KOFIH also agreed with the National Medical Center to jointly develop a program for K-quarantine education, he added.

“Experts advised that the most important thing for disease control and prevention was to strengthen primary care. So, we want to follow that advice,” Choo said.

As Covid-19 does not end in one region or country but affects the entire world, KOFIH will make efforts to help establish a sound healthcare system to control and prevent infectious diseases in developing countries effectively, he said.

To do so, KOFIH needs to increase overseas offices and enhance their capabilities, Choo said.

He said the agency would add offices in Vietnam and Sri Lanka to the current eight offices in Southeast Asia and Africa. With increased capabilities, 10 offices will play their sufficient roles to fight Covid-19, he added.

Choo also decided to add an education program for infectious disease management to the Lee Jong-wook Fellowship. The fellowship program aims to nurture healthcare professionals in developing countries, in memory of the late Lee Jong-wook, the Korean doctor who served as secretary-general of the World Health Organization.

He hoped that KOFIH’s work could become more professional and advanced. The Lee Jong-wook Fellowship has shown the identity of the foundation so far, and KOFIH wants to do a new medical facility integration business, he said.

The new business will include a hospital establishment and operation and education for human resources. “We have formed a task force for medical facility integration, and we’re now assessing possibilities.

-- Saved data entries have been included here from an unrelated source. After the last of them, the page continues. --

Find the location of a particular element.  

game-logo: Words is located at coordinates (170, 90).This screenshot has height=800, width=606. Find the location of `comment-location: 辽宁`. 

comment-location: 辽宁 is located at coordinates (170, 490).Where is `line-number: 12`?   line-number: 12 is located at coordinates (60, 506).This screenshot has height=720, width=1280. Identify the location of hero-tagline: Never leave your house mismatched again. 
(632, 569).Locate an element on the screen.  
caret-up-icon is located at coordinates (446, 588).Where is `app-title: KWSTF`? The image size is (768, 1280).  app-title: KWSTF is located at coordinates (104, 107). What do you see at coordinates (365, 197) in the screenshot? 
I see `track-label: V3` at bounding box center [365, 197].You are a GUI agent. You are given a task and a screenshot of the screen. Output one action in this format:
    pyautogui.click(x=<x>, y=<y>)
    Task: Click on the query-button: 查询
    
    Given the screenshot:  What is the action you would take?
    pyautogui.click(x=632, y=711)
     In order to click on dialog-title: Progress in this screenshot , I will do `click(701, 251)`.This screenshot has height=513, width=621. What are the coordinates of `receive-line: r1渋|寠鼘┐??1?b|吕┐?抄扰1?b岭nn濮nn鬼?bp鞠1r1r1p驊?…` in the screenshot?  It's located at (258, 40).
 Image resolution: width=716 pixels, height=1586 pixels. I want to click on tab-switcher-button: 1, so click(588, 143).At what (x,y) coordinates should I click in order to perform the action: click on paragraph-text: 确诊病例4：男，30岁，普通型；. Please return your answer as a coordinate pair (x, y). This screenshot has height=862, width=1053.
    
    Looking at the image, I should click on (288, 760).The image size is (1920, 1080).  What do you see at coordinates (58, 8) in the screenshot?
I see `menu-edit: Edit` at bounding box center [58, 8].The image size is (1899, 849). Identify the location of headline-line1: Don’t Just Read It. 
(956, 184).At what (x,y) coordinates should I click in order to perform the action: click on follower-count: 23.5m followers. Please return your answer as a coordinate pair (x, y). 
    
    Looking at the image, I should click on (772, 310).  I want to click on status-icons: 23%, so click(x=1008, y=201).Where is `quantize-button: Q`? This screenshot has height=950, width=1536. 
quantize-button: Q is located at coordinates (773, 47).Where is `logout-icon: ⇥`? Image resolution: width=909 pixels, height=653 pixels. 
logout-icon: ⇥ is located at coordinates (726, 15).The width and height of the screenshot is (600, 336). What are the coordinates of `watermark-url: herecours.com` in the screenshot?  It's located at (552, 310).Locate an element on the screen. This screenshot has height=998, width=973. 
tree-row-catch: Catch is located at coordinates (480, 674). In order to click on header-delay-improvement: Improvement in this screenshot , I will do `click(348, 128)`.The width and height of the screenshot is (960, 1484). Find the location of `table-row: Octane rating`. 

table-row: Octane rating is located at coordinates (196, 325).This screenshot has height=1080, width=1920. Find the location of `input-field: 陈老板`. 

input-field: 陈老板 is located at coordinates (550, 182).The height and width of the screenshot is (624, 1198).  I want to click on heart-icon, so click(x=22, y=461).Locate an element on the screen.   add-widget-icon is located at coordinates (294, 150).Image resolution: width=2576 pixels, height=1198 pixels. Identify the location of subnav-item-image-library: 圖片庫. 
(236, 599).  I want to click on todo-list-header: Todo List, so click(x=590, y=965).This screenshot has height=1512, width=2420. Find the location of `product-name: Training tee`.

In the future, it will be KOFIH’s flagship business,” he said.

However, even if KOFIH makes a training program for infectious disease management, it does not have a site to provide the education systematically, Choo noted.

The agency is sending the education program to each site overseas and providing local training.

However, the Covid-19 revealed the necessity for a place where such education can be offered systematically, Choo said, adding that he hoped to establish a center for training healthcare workers at KOFIH.